** Problem **
All of the data below needs to be set down once more, exactly as written.

[Saved data entries]
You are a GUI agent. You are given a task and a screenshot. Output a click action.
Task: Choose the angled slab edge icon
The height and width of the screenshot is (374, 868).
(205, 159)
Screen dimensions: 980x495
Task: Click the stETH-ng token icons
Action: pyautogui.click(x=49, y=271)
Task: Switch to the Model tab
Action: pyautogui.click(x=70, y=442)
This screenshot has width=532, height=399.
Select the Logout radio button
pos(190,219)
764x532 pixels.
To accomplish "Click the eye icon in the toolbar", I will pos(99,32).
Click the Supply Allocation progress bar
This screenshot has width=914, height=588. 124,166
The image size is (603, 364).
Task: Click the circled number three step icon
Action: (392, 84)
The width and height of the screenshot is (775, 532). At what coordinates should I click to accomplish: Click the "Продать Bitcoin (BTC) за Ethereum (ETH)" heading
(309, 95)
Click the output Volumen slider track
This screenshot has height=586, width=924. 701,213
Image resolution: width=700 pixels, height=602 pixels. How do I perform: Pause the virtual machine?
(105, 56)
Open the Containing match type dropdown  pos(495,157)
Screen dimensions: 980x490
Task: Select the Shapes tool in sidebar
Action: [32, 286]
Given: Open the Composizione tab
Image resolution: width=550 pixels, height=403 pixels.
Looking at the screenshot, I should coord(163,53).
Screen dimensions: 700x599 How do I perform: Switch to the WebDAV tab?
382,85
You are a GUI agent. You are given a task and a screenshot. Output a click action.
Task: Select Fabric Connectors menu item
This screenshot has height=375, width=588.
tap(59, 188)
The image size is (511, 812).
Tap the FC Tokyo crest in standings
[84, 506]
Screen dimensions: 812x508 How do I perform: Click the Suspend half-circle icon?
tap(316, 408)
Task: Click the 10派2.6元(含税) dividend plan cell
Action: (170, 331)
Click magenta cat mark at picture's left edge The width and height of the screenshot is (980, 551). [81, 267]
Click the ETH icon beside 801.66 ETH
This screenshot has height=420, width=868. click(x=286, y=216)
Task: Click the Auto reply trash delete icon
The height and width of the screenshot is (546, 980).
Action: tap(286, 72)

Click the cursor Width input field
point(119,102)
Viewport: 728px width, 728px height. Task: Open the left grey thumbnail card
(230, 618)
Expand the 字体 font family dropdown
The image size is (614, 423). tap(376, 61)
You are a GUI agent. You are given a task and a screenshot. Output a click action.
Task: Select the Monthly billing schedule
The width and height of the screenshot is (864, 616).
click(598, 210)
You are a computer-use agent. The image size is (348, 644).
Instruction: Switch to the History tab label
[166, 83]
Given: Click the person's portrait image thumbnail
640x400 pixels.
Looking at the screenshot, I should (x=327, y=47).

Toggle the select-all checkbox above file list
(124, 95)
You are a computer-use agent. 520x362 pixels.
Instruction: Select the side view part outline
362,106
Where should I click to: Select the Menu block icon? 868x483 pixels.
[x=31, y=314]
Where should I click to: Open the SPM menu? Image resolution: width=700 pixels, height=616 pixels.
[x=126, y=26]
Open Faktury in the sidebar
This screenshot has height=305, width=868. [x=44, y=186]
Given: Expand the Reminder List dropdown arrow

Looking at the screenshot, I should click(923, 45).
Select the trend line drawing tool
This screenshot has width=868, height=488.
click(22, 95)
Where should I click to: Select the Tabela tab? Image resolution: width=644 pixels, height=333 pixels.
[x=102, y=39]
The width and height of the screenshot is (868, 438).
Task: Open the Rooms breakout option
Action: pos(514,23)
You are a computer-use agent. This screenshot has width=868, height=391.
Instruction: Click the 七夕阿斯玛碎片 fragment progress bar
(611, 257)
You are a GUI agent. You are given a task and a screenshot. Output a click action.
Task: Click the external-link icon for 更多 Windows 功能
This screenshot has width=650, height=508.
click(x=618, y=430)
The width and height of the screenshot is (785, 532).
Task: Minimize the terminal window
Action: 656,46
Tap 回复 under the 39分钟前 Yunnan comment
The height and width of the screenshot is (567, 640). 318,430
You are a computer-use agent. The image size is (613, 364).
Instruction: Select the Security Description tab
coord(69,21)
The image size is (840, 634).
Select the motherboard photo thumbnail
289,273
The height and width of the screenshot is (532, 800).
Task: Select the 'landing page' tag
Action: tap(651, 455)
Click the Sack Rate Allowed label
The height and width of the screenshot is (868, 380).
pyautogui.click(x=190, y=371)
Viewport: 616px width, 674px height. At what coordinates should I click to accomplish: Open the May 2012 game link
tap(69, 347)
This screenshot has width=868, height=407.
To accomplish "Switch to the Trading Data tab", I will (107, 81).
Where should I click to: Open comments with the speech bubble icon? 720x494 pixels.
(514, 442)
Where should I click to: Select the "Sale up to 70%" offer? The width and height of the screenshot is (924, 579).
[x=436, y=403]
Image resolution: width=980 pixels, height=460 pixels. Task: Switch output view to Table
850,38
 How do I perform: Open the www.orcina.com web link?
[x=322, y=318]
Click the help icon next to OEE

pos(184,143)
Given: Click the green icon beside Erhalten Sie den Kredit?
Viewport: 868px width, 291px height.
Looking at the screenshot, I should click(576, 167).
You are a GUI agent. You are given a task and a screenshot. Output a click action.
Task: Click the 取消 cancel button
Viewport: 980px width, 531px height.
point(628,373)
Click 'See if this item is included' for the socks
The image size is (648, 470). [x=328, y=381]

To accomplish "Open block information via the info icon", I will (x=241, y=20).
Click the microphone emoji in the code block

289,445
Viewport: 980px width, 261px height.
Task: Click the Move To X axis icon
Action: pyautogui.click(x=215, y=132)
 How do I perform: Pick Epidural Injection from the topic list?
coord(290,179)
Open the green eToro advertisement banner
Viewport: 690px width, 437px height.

** Result of the task **
You are a GUI agent. You are given a task and a screenshot. Output a click action.
Task: Choose the angled slab edge icon
The height and width of the screenshot is (374, 868).
(205, 159)
Screen dimensions: 980x495
Task: Click the stETH-ng token icons
Action: pyautogui.click(x=49, y=271)
Task: Switch to the Model tab
Action: pyautogui.click(x=70, y=442)
This screenshot has width=532, height=399.
Select the Logout radio button
pos(190,219)
764x532 pixels.
To accomplish "Click the eye icon in the toolbar", I will pos(99,32).
Click the Supply Allocation progress bar
This screenshot has width=914, height=588. 124,166
The image size is (603, 364).
Task: Click the circled number three step icon
Action: (392, 84)
The width and height of the screenshot is (775, 532). At what coordinates should I click to accomplish: Click the "Продать Bitcoin (BTC) за Ethereum (ETH)" heading
(309, 95)
Click the output Volumen slider track
This screenshot has height=586, width=924. 701,213
Image resolution: width=700 pixels, height=602 pixels. How do I perform: Pause the virtual machine?
(105, 56)
Open the Containing match type dropdown  pos(495,157)
Screen dimensions: 980x490
Task: Select the Shapes tool in sidebar
Action: [32, 286]
Given: Open the Composizione tab
Image resolution: width=550 pixels, height=403 pixels.
Looking at the screenshot, I should coord(163,53).
Screen dimensions: 700x599 How do I perform: Switch to the WebDAV tab?
382,85
You are a GUI agent. You are given a task and a screenshot. Output a click action.
Task: Select Fabric Connectors menu item
This screenshot has height=375, width=588.
tap(59, 188)
The image size is (511, 812).
Tap the FC Tokyo crest in standings
[84, 506]
Screen dimensions: 812x508 How do I perform: Click the Suspend half-circle icon?
tap(316, 408)
Task: Click the 10派2.6元(含税) dividend plan cell
Action: (170, 331)
Click magenta cat mark at picture's left edge The width and height of the screenshot is (980, 551). [81, 267]
Click the ETH icon beside 801.66 ETH
This screenshot has height=420, width=868. click(x=286, y=216)
Task: Click the Auto reply trash delete icon
The height and width of the screenshot is (546, 980).
Action: tap(286, 72)

Click the cursor Width input field
point(119,102)
Viewport: 728px width, 728px height. Task: Open the left grey thumbnail card
(230, 618)
Expand the 字体 font family dropdown
The image size is (614, 423). tap(376, 61)
You are a GUI agent. You are given a task and a screenshot. Output a click action.
Task: Select the Monthly billing schedule
The width and height of the screenshot is (864, 616).
click(598, 210)
You are a computer-use agent. The image size is (348, 644).
Instruction: Switch to the History tab label
[166, 83]
Given: Click the person's portrait image thumbnail
640x400 pixels.
Looking at the screenshot, I should (x=327, y=47).

Toggle the select-all checkbox above file list
(124, 95)
You are a computer-use agent. 520x362 pixels.
Instruction: Select the side view part outline
362,106
Where should I click to: Select the Menu block icon? 868x483 pixels.
[x=31, y=314]
Where should I click to: Open the SPM menu? Image resolution: width=700 pixels, height=616 pixels.
[x=126, y=26]
Open Faktury in the sidebar
This screenshot has height=305, width=868. [x=44, y=186]
Given: Expand the Reminder List dropdown arrow

Looking at the screenshot, I should click(923, 45).
Select the trend line drawing tool
This screenshot has width=868, height=488.
click(22, 95)
Where should I click to: Select the Tabela tab? Image resolution: width=644 pixels, height=333 pixels.
[x=102, y=39]
The width and height of the screenshot is (868, 438).
Task: Open the Rooms breakout option
Action: pos(514,23)
You are a computer-use agent. This screenshot has width=868, height=391.
Instruction: Click the 七夕阿斯玛碎片 fragment progress bar
(611, 257)
You are a GUI agent. You are given a task and a screenshot. Output a click action.
Task: Click the external-link icon for 更多 Windows 功能
This screenshot has width=650, height=508.
click(x=618, y=430)
The width and height of the screenshot is (785, 532).
Task: Minimize the terminal window
Action: 656,46
Tap 回复 under the 39分钟前 Yunnan comment
The height and width of the screenshot is (567, 640). 318,430
You are a computer-use agent. The image size is (613, 364).
Instruction: Select the Security Description tab
coord(69,21)
The image size is (840, 634).
Select the motherboard photo thumbnail
289,273
The height and width of the screenshot is (532, 800).
Task: Select the 'landing page' tag
Action: tap(651, 455)
Click the Sack Rate Allowed label
The height and width of the screenshot is (868, 380).
pyautogui.click(x=190, y=371)
Viewport: 616px width, 674px height. At what coordinates should I click to accomplish: Open the May 2012 game link
tap(69, 347)
This screenshot has width=868, height=407.
To accomplish "Switch to the Trading Data tab", I will (107, 81).
Where should I click to: Open comments with the speech bubble icon? 720x494 pixels.
(514, 442)
Where should I click to: Select the "Sale up to 70%" offer? The width and height of the screenshot is (924, 579).
[x=436, y=403]
Image resolution: width=980 pixels, height=460 pixels. Task: Switch output view to Table
850,38
 How do I perform: Open the www.orcina.com web link?
[x=322, y=318]
Click the help icon next to OEE

pos(184,143)
Given: Click the green icon beside Erhalten Sie den Kredit?
Viewport: 868px width, 291px height.
Looking at the screenshot, I should click(576, 167).
You are a GUI agent. You are given a task and a screenshot. Output a click action.
Task: Click the 取消 cancel button
Viewport: 980px width, 531px height.
point(628,373)
Click 'See if this item is included' for the socks
The image size is (648, 470). [x=328, y=381]

To accomplish "Open block information via the info icon", I will (x=241, y=20).
Click the microphone emoji in the code block

289,445
Viewport: 980px width, 261px height.
Task: Click the Move To X axis icon
Action: pyautogui.click(x=215, y=132)
 How do I perform: Pick Epidural Injection from the topic list?
coord(290,179)
Open the green eToro advertisement banner
Viewport: 690px width, 437px height.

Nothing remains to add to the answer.